- SET EXERCISE -
From the passage about the 1941 attack on Pearl Harbor, copy out the stretch from "Much has been" through "a short-lived one." word for word.

- SOURCE DOCUMENT -
Much has been written about how catastrophic and shocking the attack on Pearl Harbour in 1941 was to the Anerican public at large, and how so much of the destruction was made possible by a combination of unpreparedness, bad intelligence and downright incompetence on the side of the US Navy administration. Yet an analysis of the attack reveals that, while its effect in terms of "shock and awe" was undeniable and immediate, its effect in terms of incapacitating US ability to counter Japanese initiatives in the Pacific region proved negligible. Even the majority of the ships which were attacked and immobilised were back in operation in a relatively short time. While the loss of human life was traumatic to Americans, the ensuing surge in recruitment sparked off by the attack replenished those human resources within weeks. It was a victory for Japan, right enough, though a short-lived one.

- PROVIDED INFORMATION -
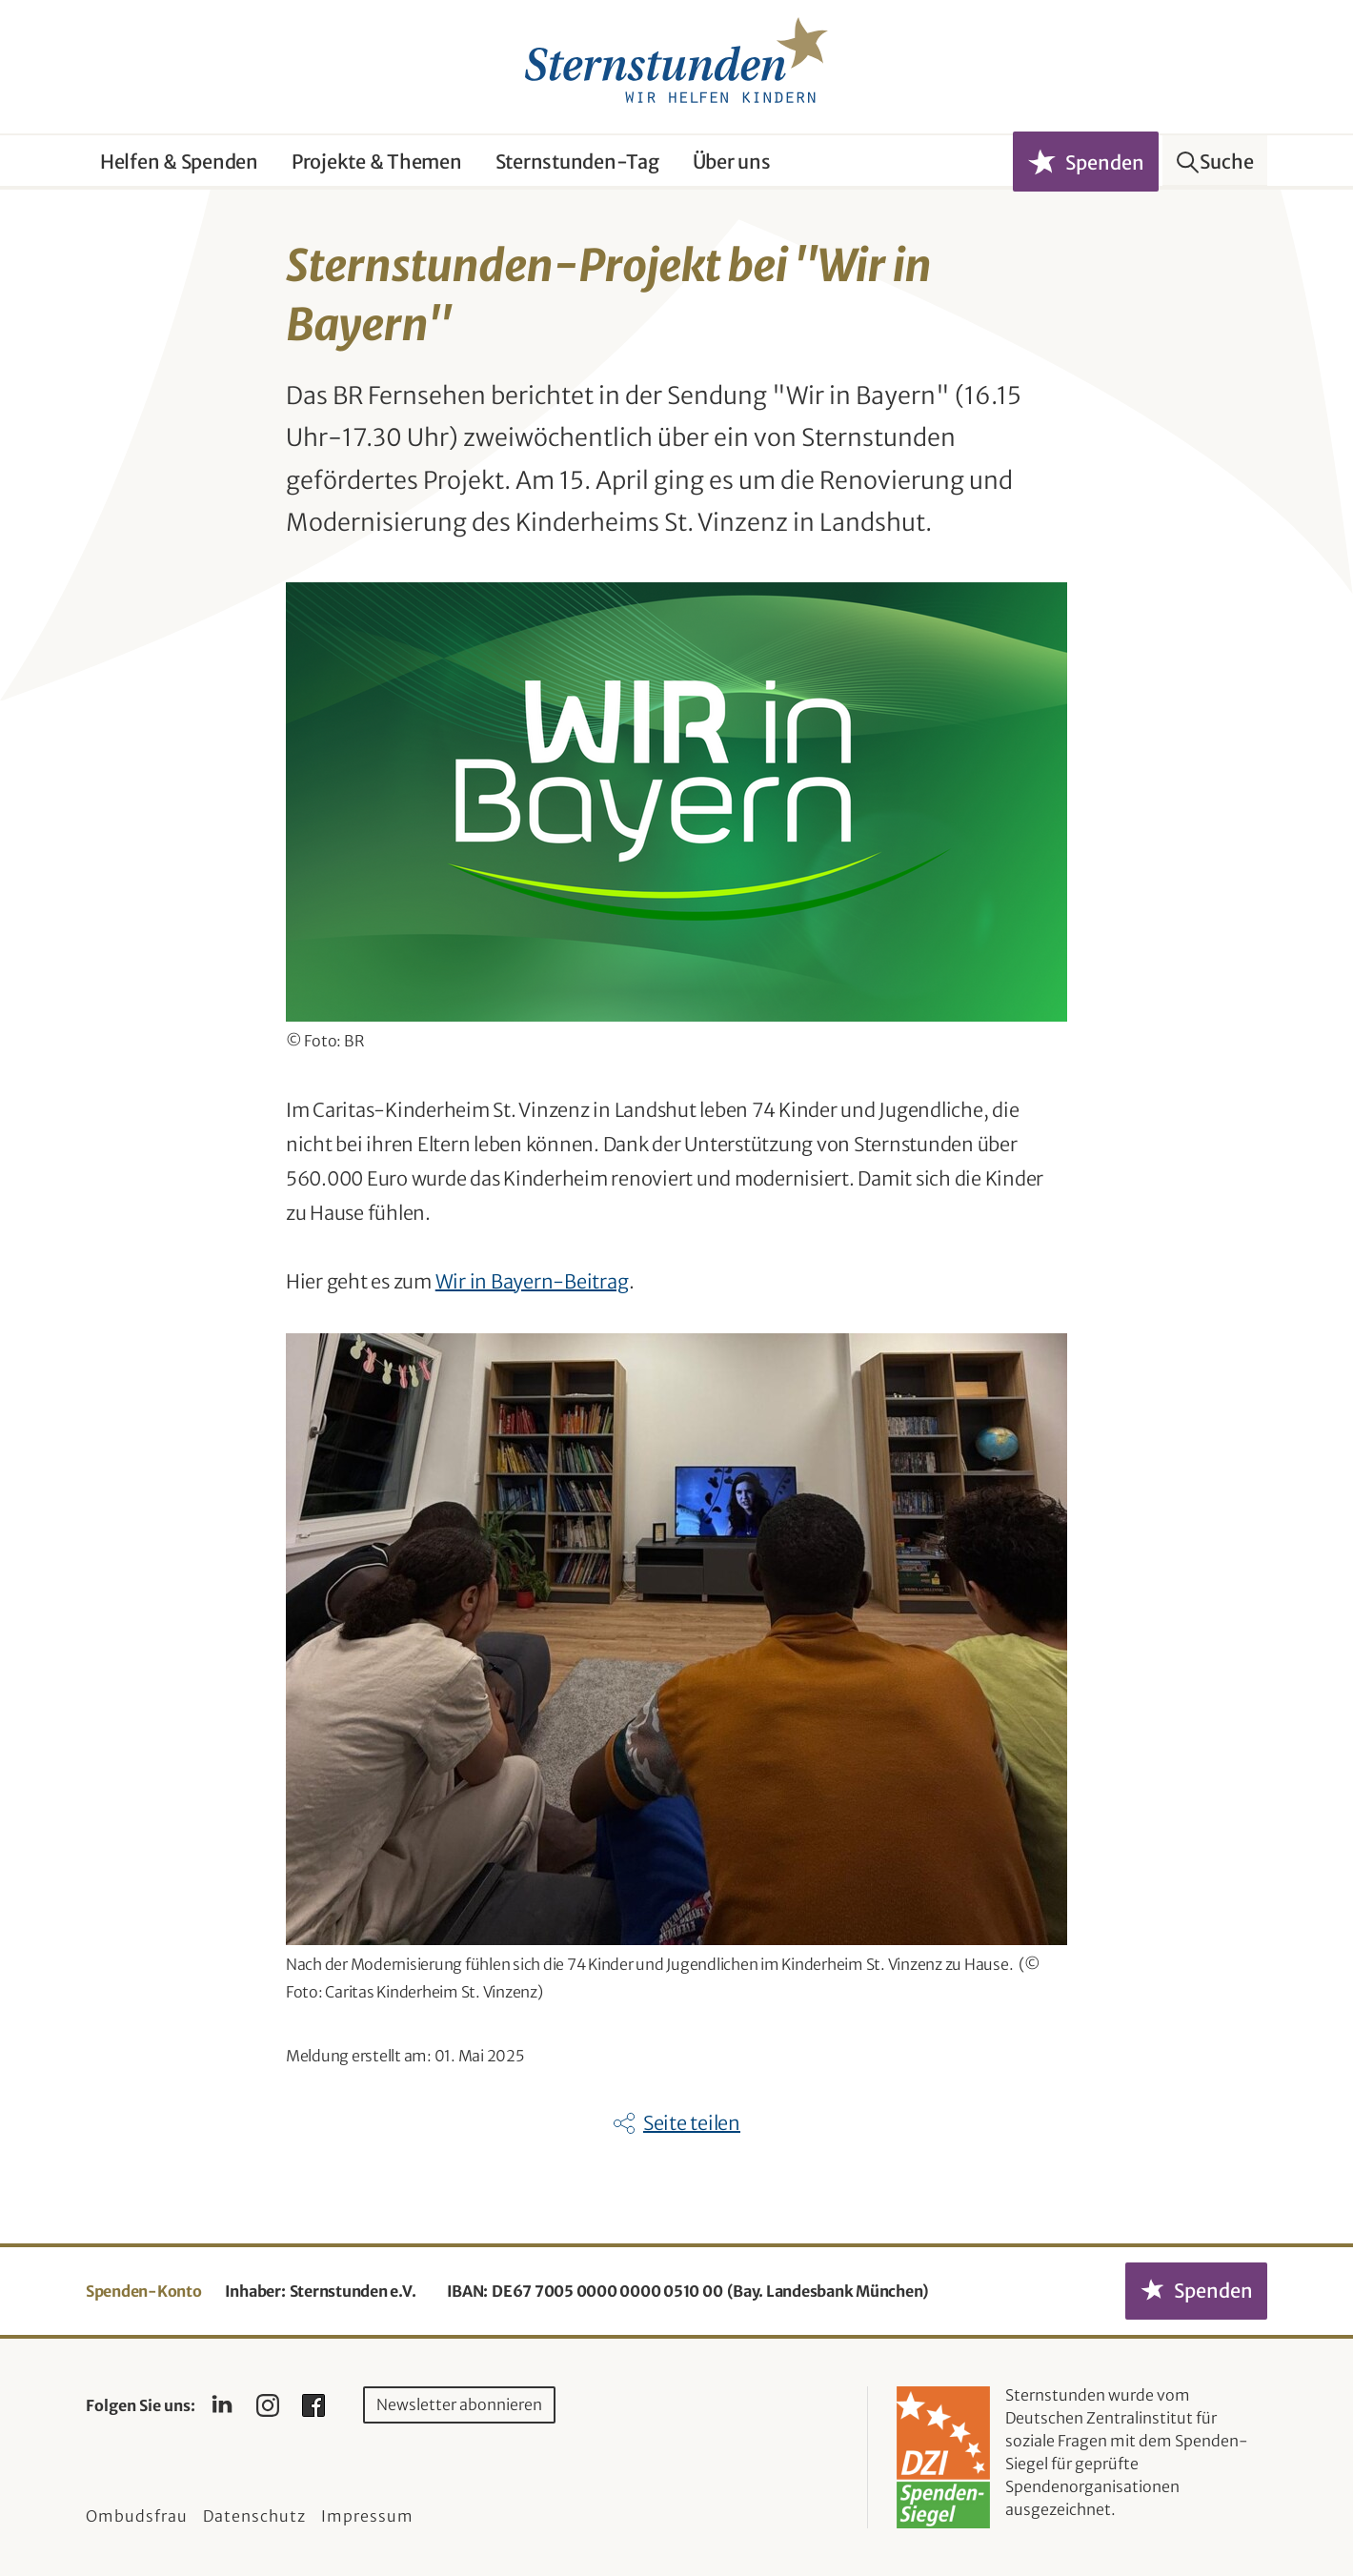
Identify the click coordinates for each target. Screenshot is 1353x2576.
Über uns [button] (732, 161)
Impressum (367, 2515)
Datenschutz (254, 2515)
==
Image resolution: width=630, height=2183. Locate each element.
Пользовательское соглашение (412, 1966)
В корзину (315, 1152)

- FINAL RESULT -
Much has been written about how catastrophic and shocking the attack on Pearl Harbour in 1941 was to the Anerican public at large, and how so much of the destruction was made possible by a combination of unpreparedness, bad intelligence and downright incompetence on the side of the US Navy administration. Yet an analysis of the attack reveals that, while its effect in terms of "shock and awe" was undeniable and immediate, its effect in terms of incapacitating US ability to counter Japanese initiatives in the Pacific region proved negligible. Even the majority of the ships which were attacked and immobilised were back in operation in a relatively short time. While the loss of human life was traumatic to Americans, the ensuing surge in recruitment sparked off by the attack replenished those human resources within weeks. It was a victory for Japan, right enough, though a short-lived one.